■ **REQUIRED WORK**:
Are you able to retype all the records below exactly?

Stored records
* * *

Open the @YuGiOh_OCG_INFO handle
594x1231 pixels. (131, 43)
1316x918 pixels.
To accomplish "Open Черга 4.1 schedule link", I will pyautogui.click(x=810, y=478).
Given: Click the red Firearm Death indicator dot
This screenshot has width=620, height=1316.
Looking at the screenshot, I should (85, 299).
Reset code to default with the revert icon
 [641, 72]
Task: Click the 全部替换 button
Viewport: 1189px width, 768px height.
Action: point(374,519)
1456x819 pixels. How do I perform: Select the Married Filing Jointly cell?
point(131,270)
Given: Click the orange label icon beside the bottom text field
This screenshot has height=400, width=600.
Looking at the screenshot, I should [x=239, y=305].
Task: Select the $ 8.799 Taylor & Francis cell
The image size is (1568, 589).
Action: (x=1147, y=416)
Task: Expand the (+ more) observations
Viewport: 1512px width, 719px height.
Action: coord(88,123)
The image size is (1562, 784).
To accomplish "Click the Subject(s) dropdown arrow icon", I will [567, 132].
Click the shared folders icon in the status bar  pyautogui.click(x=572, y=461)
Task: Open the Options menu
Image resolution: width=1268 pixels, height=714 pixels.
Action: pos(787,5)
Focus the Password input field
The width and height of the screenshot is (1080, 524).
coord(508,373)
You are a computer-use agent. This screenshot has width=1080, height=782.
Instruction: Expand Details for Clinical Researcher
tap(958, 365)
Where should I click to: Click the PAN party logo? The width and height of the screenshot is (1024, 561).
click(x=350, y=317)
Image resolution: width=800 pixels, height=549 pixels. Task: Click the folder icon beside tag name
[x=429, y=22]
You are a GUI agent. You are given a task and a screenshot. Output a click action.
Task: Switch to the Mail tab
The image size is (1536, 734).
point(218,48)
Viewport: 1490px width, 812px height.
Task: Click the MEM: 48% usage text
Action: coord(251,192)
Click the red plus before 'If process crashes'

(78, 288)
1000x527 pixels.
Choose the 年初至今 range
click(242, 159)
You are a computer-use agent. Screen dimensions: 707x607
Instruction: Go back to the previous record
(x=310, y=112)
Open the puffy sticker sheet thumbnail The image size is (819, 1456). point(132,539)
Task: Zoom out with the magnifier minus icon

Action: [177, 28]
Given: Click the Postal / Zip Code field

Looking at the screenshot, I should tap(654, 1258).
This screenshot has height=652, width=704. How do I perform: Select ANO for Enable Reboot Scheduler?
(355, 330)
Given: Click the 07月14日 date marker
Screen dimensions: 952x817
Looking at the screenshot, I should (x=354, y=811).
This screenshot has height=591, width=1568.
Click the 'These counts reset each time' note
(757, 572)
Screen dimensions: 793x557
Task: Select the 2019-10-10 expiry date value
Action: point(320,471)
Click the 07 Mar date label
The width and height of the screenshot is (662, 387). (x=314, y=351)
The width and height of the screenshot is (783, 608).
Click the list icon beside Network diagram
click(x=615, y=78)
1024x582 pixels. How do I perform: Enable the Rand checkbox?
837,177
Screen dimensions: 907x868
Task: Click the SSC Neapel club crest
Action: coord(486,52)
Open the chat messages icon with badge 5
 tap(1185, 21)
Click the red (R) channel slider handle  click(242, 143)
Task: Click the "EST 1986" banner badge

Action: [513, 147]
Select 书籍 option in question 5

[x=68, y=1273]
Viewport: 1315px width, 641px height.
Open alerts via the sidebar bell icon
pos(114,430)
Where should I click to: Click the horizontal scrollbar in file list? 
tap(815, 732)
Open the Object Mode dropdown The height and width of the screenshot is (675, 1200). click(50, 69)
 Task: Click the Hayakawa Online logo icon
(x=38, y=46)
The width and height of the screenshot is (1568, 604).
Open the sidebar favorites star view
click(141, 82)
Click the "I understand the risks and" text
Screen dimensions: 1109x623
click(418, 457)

* * *

■ **REPLY TO THE TASK**:
Open the @YuGiOh_OCG_INFO handle
594x1231 pixels. (131, 43)
1316x918 pixels.
To accomplish "Open Черга 4.1 schedule link", I will pyautogui.click(x=810, y=478).
Given: Click the red Firearm Death indicator dot
This screenshot has width=620, height=1316.
Looking at the screenshot, I should (85, 299).
Reset code to default with the revert icon
 [641, 72]
Task: Click the 全部替换 button
Viewport: 1189px width, 768px height.
Action: point(374,519)
1456x819 pixels. How do I perform: Select the Married Filing Jointly cell?
point(131,270)
Given: Click the orange label icon beside the bottom text field
This screenshot has height=400, width=600.
Looking at the screenshot, I should [x=239, y=305].
Task: Select the $ 8.799 Taylor & Francis cell
The image size is (1568, 589).
Action: (x=1147, y=416)
Task: Expand the (+ more) observations
Viewport: 1512px width, 719px height.
Action: coord(88,123)
The image size is (1562, 784).
To accomplish "Click the Subject(s) dropdown arrow icon", I will [567, 132].
Click the shared folders icon in the status bar  pyautogui.click(x=572, y=461)
Task: Open the Options menu
Image resolution: width=1268 pixels, height=714 pixels.
Action: pos(787,5)
Focus the Password input field
The width and height of the screenshot is (1080, 524).
coord(508,373)
You are a computer-use agent. This screenshot has width=1080, height=782.
Instruction: Expand Details for Clinical Researcher
tap(958, 365)
Where should I click to: Click the PAN party logo? The width and height of the screenshot is (1024, 561).
click(x=350, y=317)
Image resolution: width=800 pixels, height=549 pixels. Task: Click the folder icon beside tag name
[x=429, y=22]
You are a GUI agent. You are given a task and a screenshot. Output a click action.
Task: Switch to the Mail tab
The image size is (1536, 734).
point(218,48)
Viewport: 1490px width, 812px height.
Task: Click the MEM: 48% usage text
Action: coord(251,192)
Click the red plus before 'If process crashes'

(78, 288)
1000x527 pixels.
Choose the 年初至今 range
click(242, 159)
You are a computer-use agent. Screen dimensions: 707x607
Instruction: Go back to the previous record
(x=310, y=112)
Open the puffy sticker sheet thumbnail The image size is (819, 1456). point(132,539)
Task: Zoom out with the magnifier minus icon

Action: [177, 28]
Given: Click the Postal / Zip Code field

Looking at the screenshot, I should tap(654, 1258).
This screenshot has height=652, width=704. How do I perform: Select ANO for Enable Reboot Scheduler?
(355, 330)
Given: Click the 07月14日 date marker
Screen dimensions: 952x817
Looking at the screenshot, I should (x=354, y=811).
This screenshot has height=591, width=1568.
Click the 'These counts reset each time' note
(757, 572)
Screen dimensions: 793x557
Task: Select the 2019-10-10 expiry date value
Action: point(320,471)
Click the 07 Mar date label
The width and height of the screenshot is (662, 387). (x=314, y=351)
The width and height of the screenshot is (783, 608).
Click the list icon beside Network diagram
click(x=615, y=78)
1024x582 pixels. How do I perform: Enable the Rand checkbox?
837,177
Screen dimensions: 907x868
Task: Click the SSC Neapel club crest
Action: coord(486,52)
Open the chat messages icon with badge 5
 tap(1185, 21)
Click the red (R) channel slider handle  click(242, 143)
Task: Click the "EST 1986" banner badge

Action: [513, 147]
Select 书籍 option in question 5

[x=68, y=1273]
Viewport: 1315px width, 641px height.
Open alerts via the sidebar bell icon
pos(114,430)
Where should I click to: Click the horizontal scrollbar in file list? 
tap(815, 732)
Open the Object Mode dropdown The height and width of the screenshot is (675, 1200). click(50, 69)
 Task: Click the Hayakawa Online logo icon
(x=38, y=46)
The width and height of the screenshot is (1568, 604).
Open the sidebar favorites star view
click(141, 82)
Click the "I understand the risks and" text
Screen dimensions: 1109x623
click(418, 457)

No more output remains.